Trocar de transportadora sem renegociar a atual. Antes de migrar contrato, leve cotação concorrente para a transportadora atual. Em muitos casos, ela melhora as condições para manter o cliente — economia sem o custo da troca.
Achar que estoque alto é sinal de saúde. Galpão cheio dá sensação de prosperidade. Costuma ser o oposto: capital de giro engessado em produto que não está vendendo no ritmo esperado.
Cortar frete sem cortar embalagem. Logística é cadeia. Reduzir custo de frete e deixar a embalagem cara não muda a margem total. Olhe a cadeia inteira, não item por item.

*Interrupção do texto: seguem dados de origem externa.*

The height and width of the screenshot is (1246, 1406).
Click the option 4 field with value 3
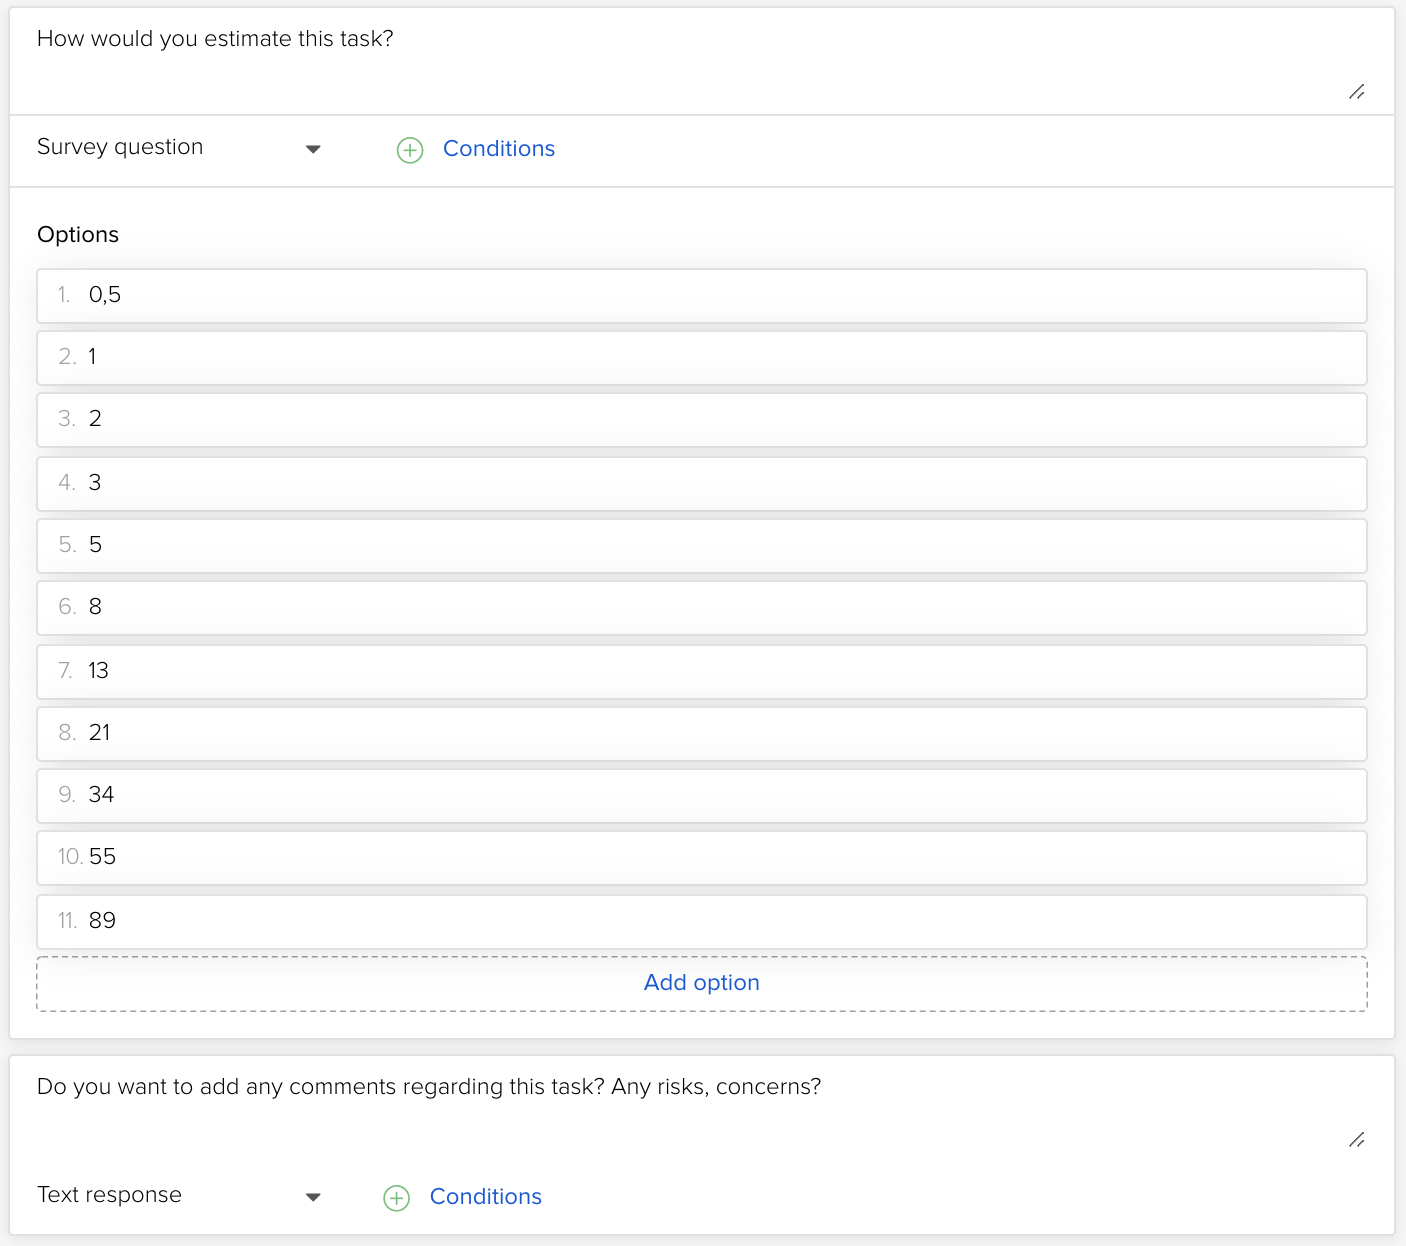coord(701,484)
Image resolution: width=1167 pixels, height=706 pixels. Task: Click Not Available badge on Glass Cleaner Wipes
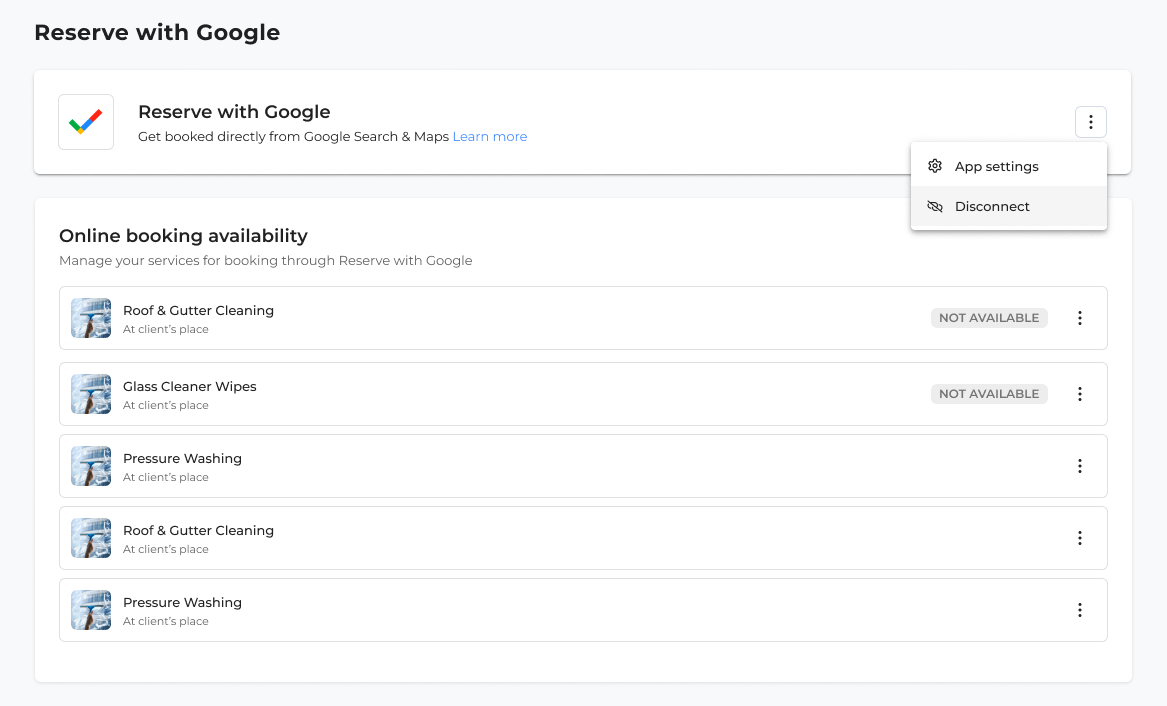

Terceirizar pelo discurso, não pela conta. "Terceirizar é mais barato" só é verdade quando os números mostram. Operador logístico cobra setup, contrato mínimo e taxa por movimentação. Faça a conta para os 12 meses, não para o primeiro.
Ignorar o OTIF. Sem medir entrega no prazo e completa, você não sabe se a operação está melhorando ou piorando. OTIF é o indicador mais simples e o mais ignorado em PME.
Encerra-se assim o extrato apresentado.